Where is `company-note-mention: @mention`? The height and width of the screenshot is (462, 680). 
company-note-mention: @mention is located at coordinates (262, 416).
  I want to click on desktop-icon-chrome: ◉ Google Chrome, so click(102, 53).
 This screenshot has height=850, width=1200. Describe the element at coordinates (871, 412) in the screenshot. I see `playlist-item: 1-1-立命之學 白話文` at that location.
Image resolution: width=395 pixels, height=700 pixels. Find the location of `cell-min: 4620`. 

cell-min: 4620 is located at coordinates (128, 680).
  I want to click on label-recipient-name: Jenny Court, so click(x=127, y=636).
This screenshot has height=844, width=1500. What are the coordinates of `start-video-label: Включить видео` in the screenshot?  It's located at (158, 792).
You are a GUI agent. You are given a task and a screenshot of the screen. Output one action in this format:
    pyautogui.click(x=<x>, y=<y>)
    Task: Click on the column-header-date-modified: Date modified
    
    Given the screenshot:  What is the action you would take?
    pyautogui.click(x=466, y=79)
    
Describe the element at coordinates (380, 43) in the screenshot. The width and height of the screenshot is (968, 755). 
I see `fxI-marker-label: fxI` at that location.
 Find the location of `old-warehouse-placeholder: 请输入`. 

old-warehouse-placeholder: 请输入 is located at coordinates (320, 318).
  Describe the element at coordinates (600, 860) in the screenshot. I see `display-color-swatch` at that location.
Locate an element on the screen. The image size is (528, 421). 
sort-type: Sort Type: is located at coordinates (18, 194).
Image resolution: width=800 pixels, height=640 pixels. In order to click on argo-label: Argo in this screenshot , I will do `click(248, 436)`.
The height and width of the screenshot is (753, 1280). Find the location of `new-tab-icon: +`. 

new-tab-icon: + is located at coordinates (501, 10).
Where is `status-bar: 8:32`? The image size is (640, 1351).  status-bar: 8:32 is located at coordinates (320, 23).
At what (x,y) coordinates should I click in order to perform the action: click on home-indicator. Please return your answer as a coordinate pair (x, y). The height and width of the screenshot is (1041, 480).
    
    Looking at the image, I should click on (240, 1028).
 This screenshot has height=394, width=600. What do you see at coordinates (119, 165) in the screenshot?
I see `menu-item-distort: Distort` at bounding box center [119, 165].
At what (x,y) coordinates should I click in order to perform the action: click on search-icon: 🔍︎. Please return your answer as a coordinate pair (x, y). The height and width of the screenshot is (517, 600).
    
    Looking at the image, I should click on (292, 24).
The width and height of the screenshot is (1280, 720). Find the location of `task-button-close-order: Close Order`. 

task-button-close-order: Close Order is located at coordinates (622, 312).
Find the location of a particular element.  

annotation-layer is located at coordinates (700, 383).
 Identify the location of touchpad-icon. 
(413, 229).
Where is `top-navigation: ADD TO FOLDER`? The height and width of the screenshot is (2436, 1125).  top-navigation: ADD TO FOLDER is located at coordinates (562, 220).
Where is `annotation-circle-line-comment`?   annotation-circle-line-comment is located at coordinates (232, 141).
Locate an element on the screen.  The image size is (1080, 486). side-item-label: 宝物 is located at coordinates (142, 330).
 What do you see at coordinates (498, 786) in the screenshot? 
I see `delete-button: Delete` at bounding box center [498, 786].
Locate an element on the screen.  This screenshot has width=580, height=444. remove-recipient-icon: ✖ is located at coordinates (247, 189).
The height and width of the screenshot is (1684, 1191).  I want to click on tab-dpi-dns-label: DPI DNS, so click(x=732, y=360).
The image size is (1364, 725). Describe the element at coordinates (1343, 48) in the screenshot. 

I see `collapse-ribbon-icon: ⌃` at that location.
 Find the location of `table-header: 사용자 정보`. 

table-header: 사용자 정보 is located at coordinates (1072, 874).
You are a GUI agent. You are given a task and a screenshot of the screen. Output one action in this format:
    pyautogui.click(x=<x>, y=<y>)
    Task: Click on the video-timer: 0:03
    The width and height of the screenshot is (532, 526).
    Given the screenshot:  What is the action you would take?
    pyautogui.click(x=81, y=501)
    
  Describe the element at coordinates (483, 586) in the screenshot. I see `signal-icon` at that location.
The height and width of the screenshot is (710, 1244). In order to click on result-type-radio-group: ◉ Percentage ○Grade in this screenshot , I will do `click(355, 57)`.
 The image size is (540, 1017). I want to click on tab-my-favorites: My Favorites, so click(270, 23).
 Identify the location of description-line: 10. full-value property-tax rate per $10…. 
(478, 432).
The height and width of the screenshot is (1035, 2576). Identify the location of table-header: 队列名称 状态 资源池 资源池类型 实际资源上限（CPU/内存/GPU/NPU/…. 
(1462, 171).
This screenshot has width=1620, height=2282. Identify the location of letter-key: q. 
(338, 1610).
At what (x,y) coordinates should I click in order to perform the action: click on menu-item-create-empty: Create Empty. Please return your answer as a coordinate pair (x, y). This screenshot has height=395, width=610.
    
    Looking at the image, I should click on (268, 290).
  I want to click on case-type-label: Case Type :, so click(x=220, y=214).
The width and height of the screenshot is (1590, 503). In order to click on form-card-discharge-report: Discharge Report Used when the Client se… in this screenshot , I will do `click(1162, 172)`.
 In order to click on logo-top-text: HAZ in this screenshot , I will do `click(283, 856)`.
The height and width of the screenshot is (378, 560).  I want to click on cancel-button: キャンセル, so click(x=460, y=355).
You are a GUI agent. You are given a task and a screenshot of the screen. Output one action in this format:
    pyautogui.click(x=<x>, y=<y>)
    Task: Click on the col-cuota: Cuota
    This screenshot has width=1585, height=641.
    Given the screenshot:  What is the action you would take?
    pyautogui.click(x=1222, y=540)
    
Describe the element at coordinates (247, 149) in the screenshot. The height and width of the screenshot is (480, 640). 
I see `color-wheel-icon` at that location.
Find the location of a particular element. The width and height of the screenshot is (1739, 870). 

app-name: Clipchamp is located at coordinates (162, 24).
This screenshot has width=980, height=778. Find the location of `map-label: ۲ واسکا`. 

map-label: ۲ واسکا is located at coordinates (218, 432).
━━━━━━━━━━━━━━━━━━━━
• **Problem to solve**:
Reproduce verbatim the part of the listing that runs from the line containing "In order to click on logo-top-text: HAZ" up to and including the line containing "app-name: Clipchamp is".

• **Reply**:
 In order to click on logo-top-text: HAZ in this screenshot , I will do `click(283, 856)`.
The height and width of the screenshot is (378, 560).  I want to click on cancel-button: キャンセル, so click(x=460, y=355).
You are a GUI agent. You are given a task and a screenshot of the screen. Output one action in this format:
    pyautogui.click(x=<x>, y=<y>)
    Task: Click on the col-cuota: Cuota
    This screenshot has width=1585, height=641.
    Given the screenshot:  What is the action you would take?
    pyautogui.click(x=1222, y=540)
    
Describe the element at coordinates (247, 149) in the screenshot. The height and width of the screenshot is (480, 640). 
I see `color-wheel-icon` at that location.
Find the location of a particular element. The width and height of the screenshot is (1739, 870). 

app-name: Clipchamp is located at coordinates (162, 24).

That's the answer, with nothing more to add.